Print each record below precisely, with every picture left out of the copy.

====

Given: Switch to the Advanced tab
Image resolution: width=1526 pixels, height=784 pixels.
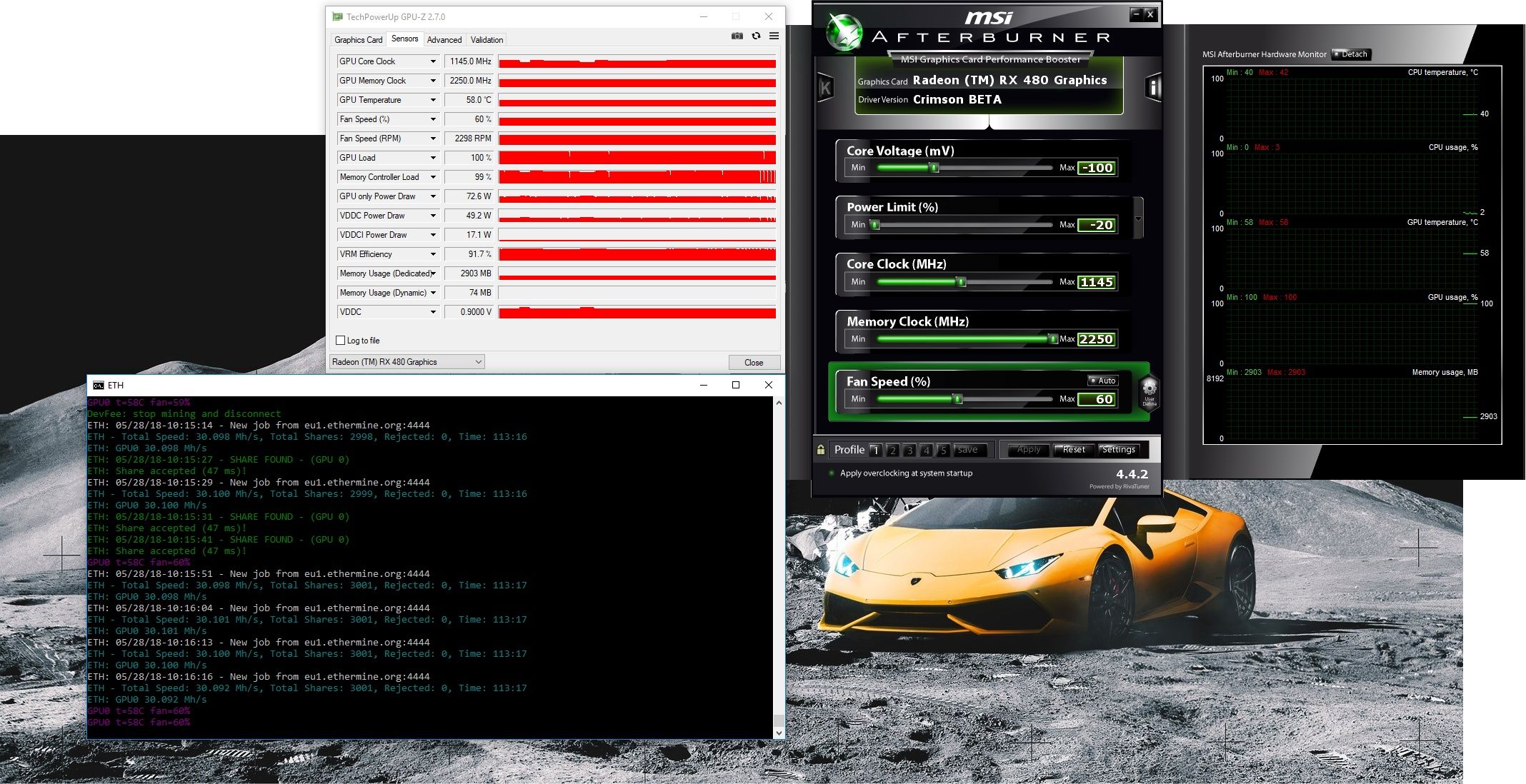Looking at the screenshot, I should (x=444, y=40).
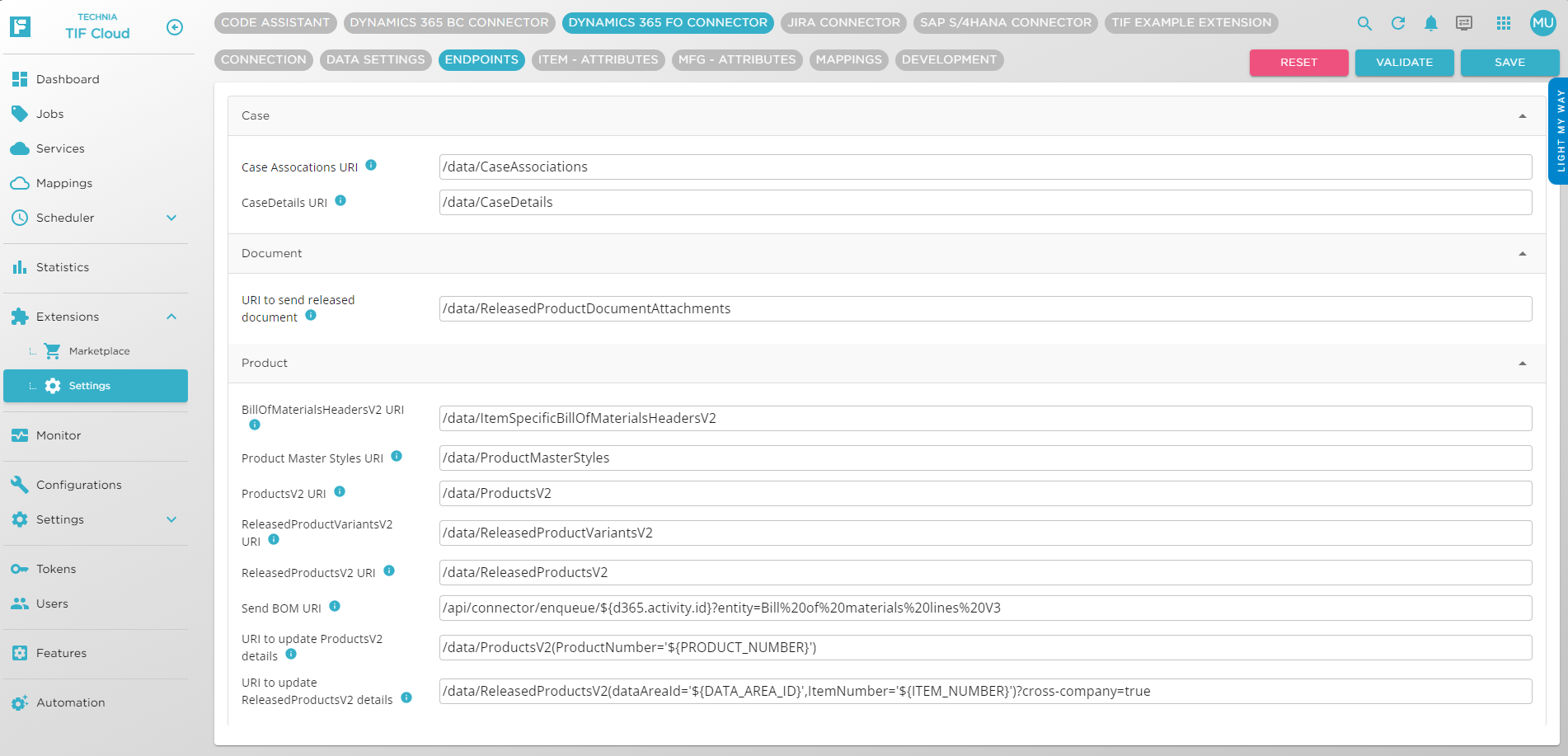
Task: Click the info icon beside ProductsV2 URI
Action: point(340,491)
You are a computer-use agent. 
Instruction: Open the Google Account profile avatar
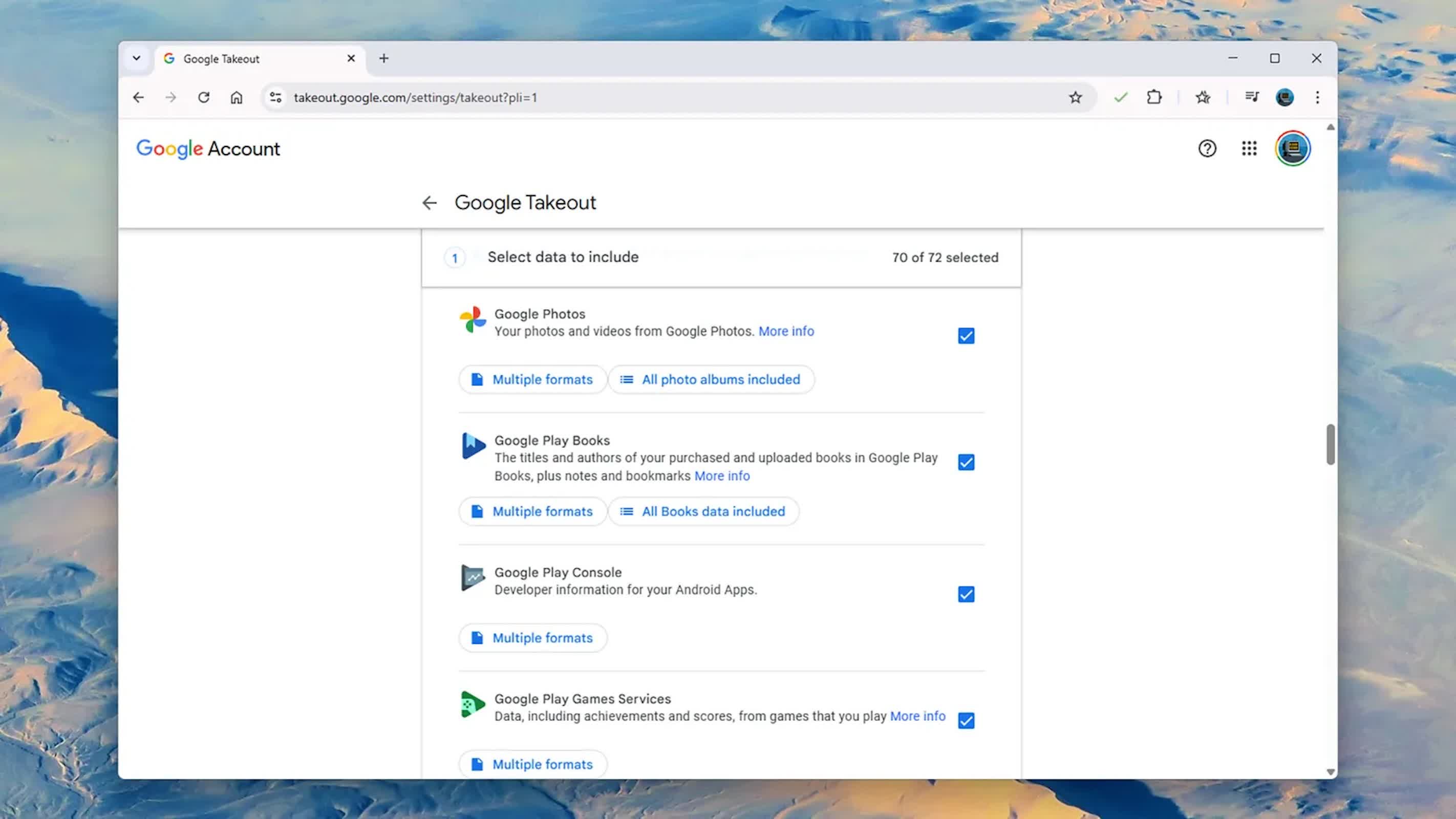1292,148
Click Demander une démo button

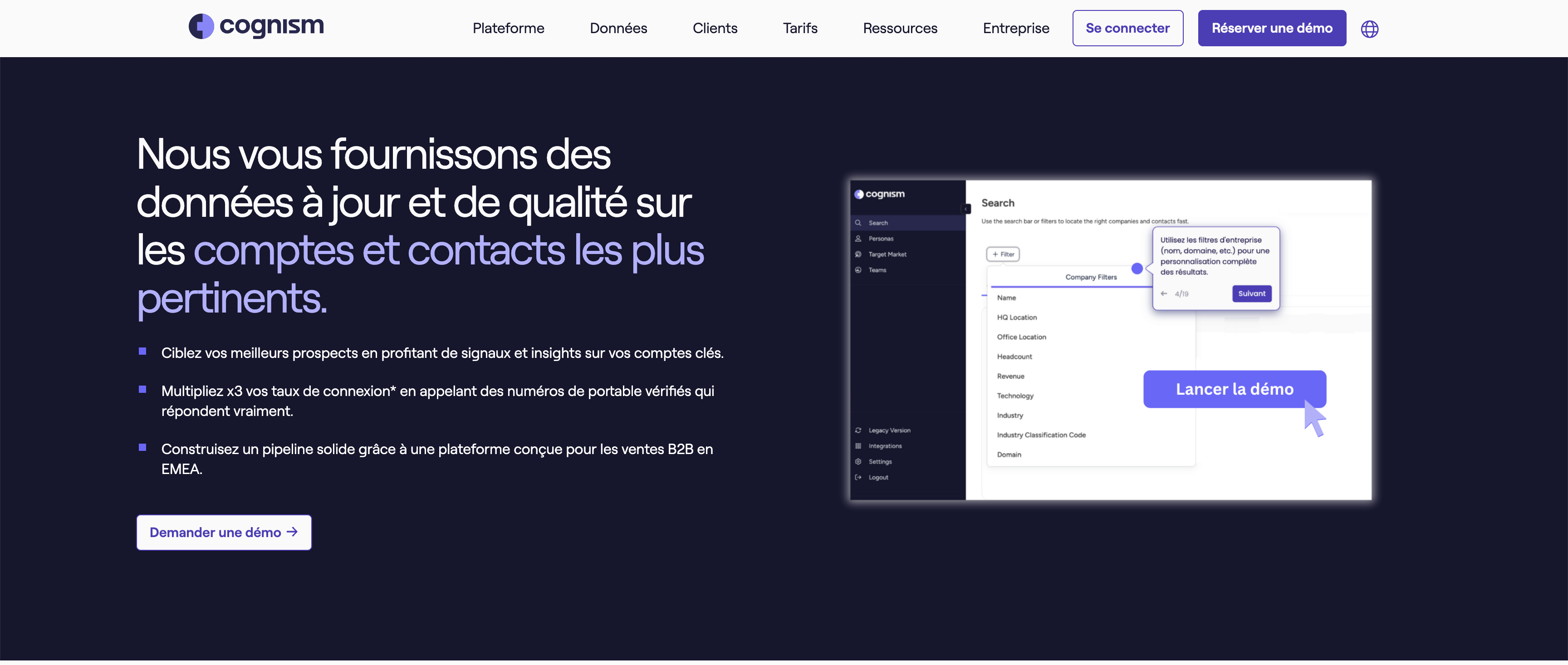tap(224, 533)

====

Solution =>
Given: Switch to the Advanced tab
Image resolution: width=1526 pixels, height=784 pixels.
Looking at the screenshot, I should (x=444, y=40).
Task: Click the info icon beside ProductsV2 URI
Action: point(340,491)
You are a computer-use agent. 
Instruction: Open the Google Account profile avatar
1292,148
Click Demander une démo button

tap(224, 533)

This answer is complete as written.